● Exercise 1
Answer these questions using the entry on A. S. Atwal.
(a) What rank did Atwal hold in the police?
(b) Where was he murdered?
(c) Which service did his wife later join?
● Exercise 2
Reproduce the part of the entry on A. S. Atwal that opens with the words containing "Labh Singh was" and closes with "serving as a SP.".

● Excerpted passage
- Born: 23 February 1943 Punjab, British India
- Died: 25 April 1983 (aged 40) Amritsar, Punjab, India
- Police career
- Country: India
- Allegiance: Indian Police Service
- Rank: Deputy Inspector General of Police
- Awards: President's Police Medal for Gallantry

= A. S. Atwal =

Indian police officer (1943–1983)

Avtar Singh Atwal was an Indian police officer who served as the Deputy Inspector General of the Punjab Police. He was murdered by three unknown extremists on the steps of Golden temple while leaving after prayers on 25 April 1983 concluded by the CBI investigation that followed. His murder set in motion a chain of events that led to the commencement of Operation Blue Star. He was a posthumous recipient of the President's Police Medal for Gallantry.

Labh Singh was reported to be involved in the killing by some Indian news media but the CBI investigation contradicted the claim.

==Personal life==
He was survived by his wife and son. His wife Amrita Atwal later joined the Punjab Civil Services and retired as an IAS officer. His son, Harbir Atwal, also joined the Punjab Police as an Inspector, currently serving as a SP.

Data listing
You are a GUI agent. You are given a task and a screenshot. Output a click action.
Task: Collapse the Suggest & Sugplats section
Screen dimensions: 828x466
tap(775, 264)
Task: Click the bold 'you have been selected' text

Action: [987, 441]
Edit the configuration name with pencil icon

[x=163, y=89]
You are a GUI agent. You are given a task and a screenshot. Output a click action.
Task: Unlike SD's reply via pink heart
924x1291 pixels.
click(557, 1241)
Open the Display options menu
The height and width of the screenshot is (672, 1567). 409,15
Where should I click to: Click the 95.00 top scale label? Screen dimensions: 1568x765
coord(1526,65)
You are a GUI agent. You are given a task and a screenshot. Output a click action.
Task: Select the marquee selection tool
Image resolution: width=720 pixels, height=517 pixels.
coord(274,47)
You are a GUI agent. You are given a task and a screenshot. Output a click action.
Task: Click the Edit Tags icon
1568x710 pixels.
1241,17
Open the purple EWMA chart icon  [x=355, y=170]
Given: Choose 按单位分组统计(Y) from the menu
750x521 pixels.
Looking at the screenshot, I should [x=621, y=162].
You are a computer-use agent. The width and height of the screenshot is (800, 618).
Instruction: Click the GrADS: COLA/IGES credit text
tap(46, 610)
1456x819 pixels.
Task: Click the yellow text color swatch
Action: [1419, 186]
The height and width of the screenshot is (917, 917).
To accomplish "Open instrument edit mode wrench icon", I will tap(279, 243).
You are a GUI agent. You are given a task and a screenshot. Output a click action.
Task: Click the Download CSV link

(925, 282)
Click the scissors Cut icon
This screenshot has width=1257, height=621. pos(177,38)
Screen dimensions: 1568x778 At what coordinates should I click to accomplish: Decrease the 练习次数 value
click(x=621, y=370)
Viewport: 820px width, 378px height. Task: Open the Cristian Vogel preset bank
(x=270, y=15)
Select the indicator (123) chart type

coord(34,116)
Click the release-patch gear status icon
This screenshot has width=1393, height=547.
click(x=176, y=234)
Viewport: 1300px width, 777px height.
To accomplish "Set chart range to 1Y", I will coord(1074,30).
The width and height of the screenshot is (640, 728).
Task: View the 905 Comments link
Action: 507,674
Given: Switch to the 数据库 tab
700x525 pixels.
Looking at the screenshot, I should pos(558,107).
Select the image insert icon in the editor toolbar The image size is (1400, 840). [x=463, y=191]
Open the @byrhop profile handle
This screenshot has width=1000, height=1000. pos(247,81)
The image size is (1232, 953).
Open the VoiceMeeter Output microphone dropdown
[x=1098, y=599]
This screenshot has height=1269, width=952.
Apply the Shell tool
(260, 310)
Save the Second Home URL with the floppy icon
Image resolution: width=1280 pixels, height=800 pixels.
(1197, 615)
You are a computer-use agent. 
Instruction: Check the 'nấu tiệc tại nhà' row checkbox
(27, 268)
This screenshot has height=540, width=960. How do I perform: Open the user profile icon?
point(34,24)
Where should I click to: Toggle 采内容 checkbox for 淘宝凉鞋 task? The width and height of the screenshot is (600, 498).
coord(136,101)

● Worked answer 1
(a) Deputy Inspector General of Police
(b) On the steps of the Golden Temple in Amritsar
(c) The Punjab Civil Services

● Worked answer 2
Labh Singh was reported to be involved in the killing by some Indian news media but the CBI investigation contradicted the claim.

==Personal life==
He was survived by his wife and son. His wife Amrita Atwal later joined the Punjab Civil Services and retired as an IAS officer. His son, Harbir Atwal, also joined the Punjab Police as an Inspector, currently serving as a SP.